Data extracts →

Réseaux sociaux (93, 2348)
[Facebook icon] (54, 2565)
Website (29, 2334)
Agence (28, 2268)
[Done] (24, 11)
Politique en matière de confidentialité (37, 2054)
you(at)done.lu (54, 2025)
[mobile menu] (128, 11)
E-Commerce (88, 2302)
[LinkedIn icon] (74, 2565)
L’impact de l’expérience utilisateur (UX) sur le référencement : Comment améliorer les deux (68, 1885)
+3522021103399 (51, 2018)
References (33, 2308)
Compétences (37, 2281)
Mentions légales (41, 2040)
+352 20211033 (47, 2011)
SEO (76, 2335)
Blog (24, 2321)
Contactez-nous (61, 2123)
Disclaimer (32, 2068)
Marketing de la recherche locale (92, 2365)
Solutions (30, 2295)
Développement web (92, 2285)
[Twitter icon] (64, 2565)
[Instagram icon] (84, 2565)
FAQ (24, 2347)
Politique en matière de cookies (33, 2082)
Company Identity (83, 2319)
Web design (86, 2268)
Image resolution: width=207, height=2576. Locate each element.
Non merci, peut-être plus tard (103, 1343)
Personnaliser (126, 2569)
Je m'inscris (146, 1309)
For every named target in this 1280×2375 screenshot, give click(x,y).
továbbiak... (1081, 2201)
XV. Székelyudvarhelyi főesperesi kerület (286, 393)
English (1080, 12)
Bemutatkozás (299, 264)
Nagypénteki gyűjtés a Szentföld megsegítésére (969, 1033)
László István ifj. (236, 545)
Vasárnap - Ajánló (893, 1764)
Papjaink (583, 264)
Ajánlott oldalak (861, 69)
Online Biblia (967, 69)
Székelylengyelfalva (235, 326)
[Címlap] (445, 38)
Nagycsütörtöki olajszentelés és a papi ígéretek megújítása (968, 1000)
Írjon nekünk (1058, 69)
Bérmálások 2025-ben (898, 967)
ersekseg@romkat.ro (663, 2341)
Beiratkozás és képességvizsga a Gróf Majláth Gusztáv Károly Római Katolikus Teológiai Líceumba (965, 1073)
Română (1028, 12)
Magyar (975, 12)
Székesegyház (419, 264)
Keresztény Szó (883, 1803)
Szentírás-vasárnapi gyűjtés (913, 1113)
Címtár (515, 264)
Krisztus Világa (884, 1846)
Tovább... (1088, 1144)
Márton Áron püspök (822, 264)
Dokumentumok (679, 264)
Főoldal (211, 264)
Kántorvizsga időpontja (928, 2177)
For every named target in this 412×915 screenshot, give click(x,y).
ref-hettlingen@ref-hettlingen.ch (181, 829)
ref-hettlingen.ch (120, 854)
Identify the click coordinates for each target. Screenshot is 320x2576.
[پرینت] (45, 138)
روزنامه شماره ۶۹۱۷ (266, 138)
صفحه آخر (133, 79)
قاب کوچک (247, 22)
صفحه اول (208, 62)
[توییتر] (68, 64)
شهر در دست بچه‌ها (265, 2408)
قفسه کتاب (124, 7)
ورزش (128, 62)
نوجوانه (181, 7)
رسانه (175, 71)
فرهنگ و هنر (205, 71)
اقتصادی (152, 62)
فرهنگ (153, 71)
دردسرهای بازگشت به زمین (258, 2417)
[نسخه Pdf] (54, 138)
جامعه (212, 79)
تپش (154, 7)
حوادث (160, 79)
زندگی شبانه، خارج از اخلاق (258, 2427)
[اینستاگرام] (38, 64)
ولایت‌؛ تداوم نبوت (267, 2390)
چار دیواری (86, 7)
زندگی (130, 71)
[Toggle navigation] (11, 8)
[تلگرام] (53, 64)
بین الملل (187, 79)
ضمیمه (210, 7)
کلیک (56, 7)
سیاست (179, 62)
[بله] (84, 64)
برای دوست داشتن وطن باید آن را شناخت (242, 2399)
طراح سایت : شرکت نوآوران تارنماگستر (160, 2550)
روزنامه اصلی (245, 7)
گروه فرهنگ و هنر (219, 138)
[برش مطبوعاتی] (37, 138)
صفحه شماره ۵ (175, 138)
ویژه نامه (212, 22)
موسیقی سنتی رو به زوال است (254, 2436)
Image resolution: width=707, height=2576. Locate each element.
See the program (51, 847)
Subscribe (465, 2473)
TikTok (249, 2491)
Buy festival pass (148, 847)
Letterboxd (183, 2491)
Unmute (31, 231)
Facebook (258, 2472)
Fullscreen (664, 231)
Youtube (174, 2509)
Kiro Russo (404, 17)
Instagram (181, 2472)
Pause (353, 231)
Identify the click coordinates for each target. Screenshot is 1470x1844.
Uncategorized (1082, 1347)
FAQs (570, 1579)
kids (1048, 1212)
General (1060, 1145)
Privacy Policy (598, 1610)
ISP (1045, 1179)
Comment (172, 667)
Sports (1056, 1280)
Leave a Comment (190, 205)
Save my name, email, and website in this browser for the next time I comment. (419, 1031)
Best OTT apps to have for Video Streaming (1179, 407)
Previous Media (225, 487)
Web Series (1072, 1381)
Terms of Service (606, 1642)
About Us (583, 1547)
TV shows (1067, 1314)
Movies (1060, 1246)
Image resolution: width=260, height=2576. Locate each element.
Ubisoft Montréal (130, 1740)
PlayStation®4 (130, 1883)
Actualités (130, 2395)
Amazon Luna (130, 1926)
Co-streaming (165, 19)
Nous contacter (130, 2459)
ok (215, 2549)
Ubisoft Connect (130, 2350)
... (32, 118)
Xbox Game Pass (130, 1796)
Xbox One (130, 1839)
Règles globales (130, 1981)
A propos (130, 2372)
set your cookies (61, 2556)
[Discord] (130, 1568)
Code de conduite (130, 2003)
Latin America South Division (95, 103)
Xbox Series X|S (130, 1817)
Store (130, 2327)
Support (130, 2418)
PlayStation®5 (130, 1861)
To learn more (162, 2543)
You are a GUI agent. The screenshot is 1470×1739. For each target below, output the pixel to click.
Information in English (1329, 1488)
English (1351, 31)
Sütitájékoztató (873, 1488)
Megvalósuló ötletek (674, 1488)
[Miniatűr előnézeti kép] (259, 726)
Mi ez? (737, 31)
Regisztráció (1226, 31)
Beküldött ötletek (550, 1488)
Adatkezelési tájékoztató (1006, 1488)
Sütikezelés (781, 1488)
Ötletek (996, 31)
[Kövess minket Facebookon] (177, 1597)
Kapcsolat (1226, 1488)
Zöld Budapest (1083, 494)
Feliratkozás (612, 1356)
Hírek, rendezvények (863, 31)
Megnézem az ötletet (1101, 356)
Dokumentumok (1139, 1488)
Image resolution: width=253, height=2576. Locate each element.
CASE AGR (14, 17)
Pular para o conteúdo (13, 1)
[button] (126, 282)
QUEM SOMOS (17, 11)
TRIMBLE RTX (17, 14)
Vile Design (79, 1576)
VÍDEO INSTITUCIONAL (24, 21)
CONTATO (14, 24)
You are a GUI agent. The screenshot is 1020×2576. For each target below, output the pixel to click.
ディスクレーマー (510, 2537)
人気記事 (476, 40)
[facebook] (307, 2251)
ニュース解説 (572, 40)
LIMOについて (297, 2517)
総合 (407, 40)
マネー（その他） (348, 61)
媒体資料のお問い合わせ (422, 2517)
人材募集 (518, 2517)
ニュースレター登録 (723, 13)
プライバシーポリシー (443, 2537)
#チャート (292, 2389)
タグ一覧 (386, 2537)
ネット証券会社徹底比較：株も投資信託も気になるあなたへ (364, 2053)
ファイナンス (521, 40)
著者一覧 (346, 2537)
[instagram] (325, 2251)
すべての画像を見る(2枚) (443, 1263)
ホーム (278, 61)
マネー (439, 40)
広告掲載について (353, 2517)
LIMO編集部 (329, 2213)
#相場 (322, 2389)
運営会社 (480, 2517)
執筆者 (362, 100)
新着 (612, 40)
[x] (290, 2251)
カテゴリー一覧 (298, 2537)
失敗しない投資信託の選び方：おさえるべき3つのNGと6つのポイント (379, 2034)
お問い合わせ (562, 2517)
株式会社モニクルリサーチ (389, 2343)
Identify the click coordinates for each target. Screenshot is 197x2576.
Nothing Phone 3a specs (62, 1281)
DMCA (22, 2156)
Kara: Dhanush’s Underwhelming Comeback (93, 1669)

Activity →
A word-for-word copy of the lines above from the one with "you(at)done.lu (54, 2025)" through the one with "Marketing de la recherche locale (92, 2365)", inclusive, is the only output wanted.

Response to this exercise →
you(at)done.lu (54, 2025)
[mobile menu] (128, 11)
E-Commerce (88, 2302)
[LinkedIn icon] (74, 2565)
L’impact de l’expérience utilisateur (UX) sur le référencement : Comment améliorer les deux (68, 1885)
+3522021103399 (51, 2018)
References (33, 2308)
Compétences (37, 2281)
Mentions légales (41, 2040)
+352 20211033 (47, 2011)
SEO (76, 2335)
Blog (24, 2321)
Contactez-nous (61, 2123)
Disclaimer (32, 2068)
Marketing de la recherche locale (92, 2365)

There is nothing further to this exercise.